Thursday, July 23, 2015

Teach me how to "Self-Care"

I didn't grow up in the kind of family where, if you got a cut or a cold, you went straight to the doctor. Slap a Band-Aid on that boo-boo and call it done. If you can imagine the opposite of a helicopter mom, that's my family.

I haven't been to a proper doctor since my last school physical. I do my annual visit for women's healthcare, and I tell myself that it's for the health of my breasts and my cervix, but it's really just so I can get birth control. At my last annual exam, my Pap smear came back with abnormal cells and I was told I have a strain of HPV that could cause cancer. I was scheduled to come back in six months for another exam. After battling with the hospital billing due to some confusion over changing insurance plans, I was reluctant to return. And then, a sudden promotion for my husband moved us out of state before that appointment rolled around. I would need to find a new doctor. But that's not really why I didn't go back. In truth, I was scared. And it seems like a giant waste of money to be told my cells are still abnormal and I just have to wait to see if they turn into cancer or if it goes away on its own. So six months past and I didn't go and then another six months and I still didn't go and I knew that eventually my prescription for birth control would run out and I would have to go for that reason alone. But then CVS Caremark, remarkable service that it is, simply asked my former doctor to renew my prescription for me, and they did.

But I'm not writing to talk about women's healthcare. I'm writing to talk about self-care – this buzzword in the mental health world. And it's something I was never really taught.
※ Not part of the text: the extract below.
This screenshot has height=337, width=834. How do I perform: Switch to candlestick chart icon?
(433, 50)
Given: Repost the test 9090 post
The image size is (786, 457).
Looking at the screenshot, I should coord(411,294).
See my family suffers from mental health issues, but our solution isn't really to take care of it, at least not for our own sake. My mother says she has to take Lexapro in order to be nice to others. She'd probably never admit it and would hate for me to be telling strangers this. She hates the fact that she has to take it at all and sometimes she doesn't take it. I try to avoid her during those times. She doesn't take the Lexapro to feel better, she takes it to act better. But I don't want to act better, I don't want to feel like this. The few times that I've suggested that I have mental health issues, or any health issues really, she dismisses my notions. Maybe she wants to believe that I am a perfectly healthy, normal daughter. But I am her daughter. And her insistence to dismiss these notions in her attempt to make me feel better serves only to invalidate my feelings and, essentially, gaslight me. She told me that everyone feels like that sometimes and that it's reasonable, that it's my job getting to me, that it's my introversion – all reasons that I've used myself to justify not getting help.
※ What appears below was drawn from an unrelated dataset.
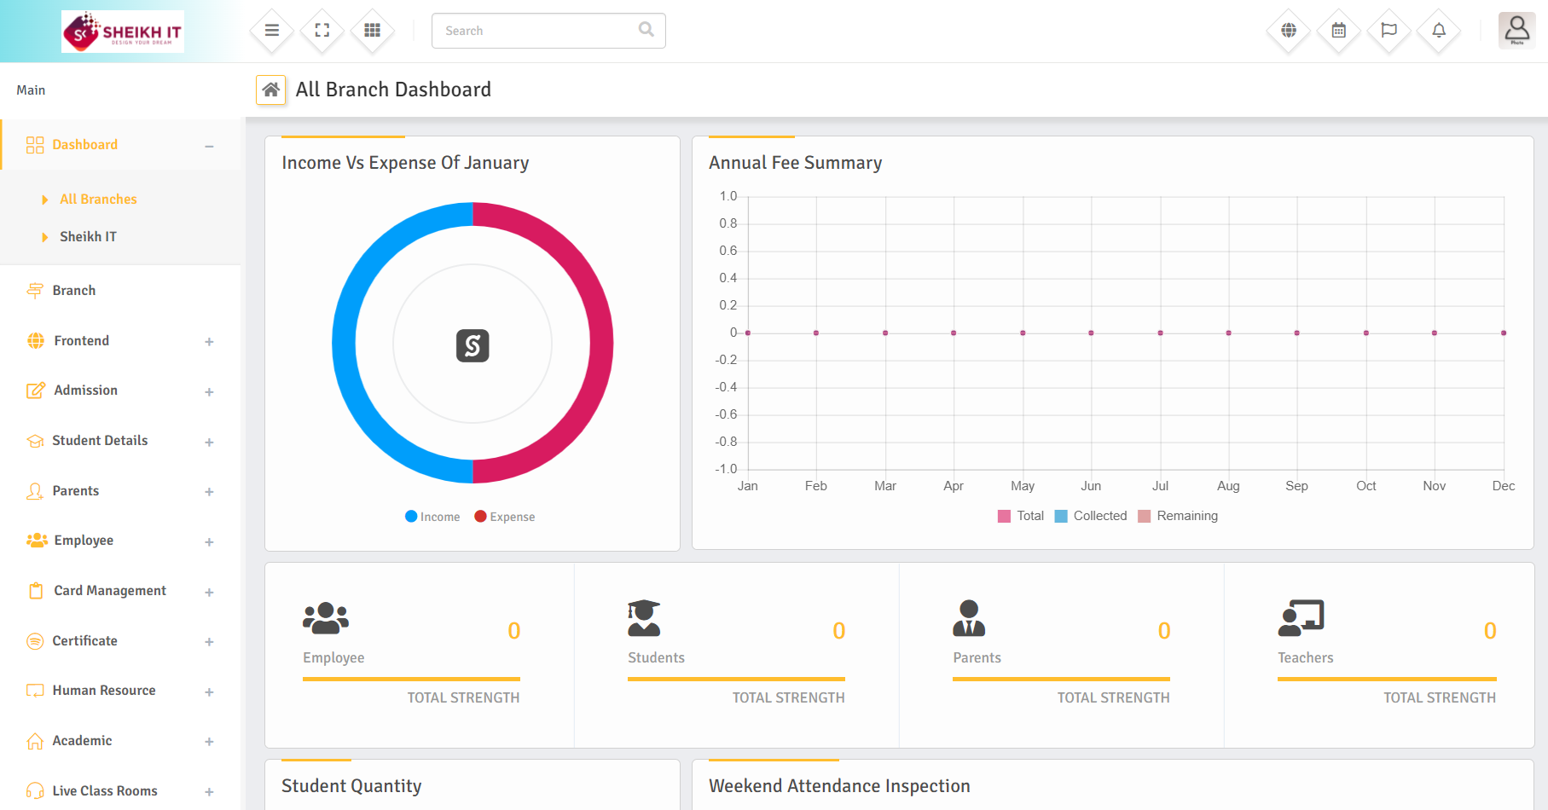This screenshot has width=1548, height=810.
Task: Click into the Search field
Action: [x=537, y=31]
And it's not just her. My husband, head full of right wing conspiracy theories from the internet, warned me not to tell the doctors that I have a gun. But the conversation twisted and turned and devolved into a warning that "they" will come take our guns someday. Maybe they should, I said, because maybe I shouldn't have them. Indignant, he replied that they're his guns too. The implication: That my recieving mental health care would cause him to get his guns taken. Now I'm not sure who needs help more, me or him. I kid, of course, but behind this conversation lies the heart of the mental health stigma. If I get help, if I go on anti-depressants, I'll be on a list somewhere and people might know and what if it prevents me from being able to do something in the future and what will people think if they find out. 

But I have a bigger, more important question: What if I actually start feeling better? 


I booked a doctor's appointment for a general check-up for the first time in my life. I don't really know the proper way to do this, to ask for help dealing with these feelings of depression and anxiety, but I figure this is a good first step. And though I really want someone to hold my hand and call the doctors for me and tell me, "You're doing a good thing, you need this, and I'm here to help and guide you through it," I understand I'm on my own. I always have been. I'm scared and nervous and lost. But if I can put aside my protective, secretive nature and open up to this doctor, maybe I can open the door to a future free from this black dog. 

(Hey, maybe you can help me find the courage — if you've been there, walk me through it. I hate walking into something not knowing how it's going to go. Let me know I'm not alone.)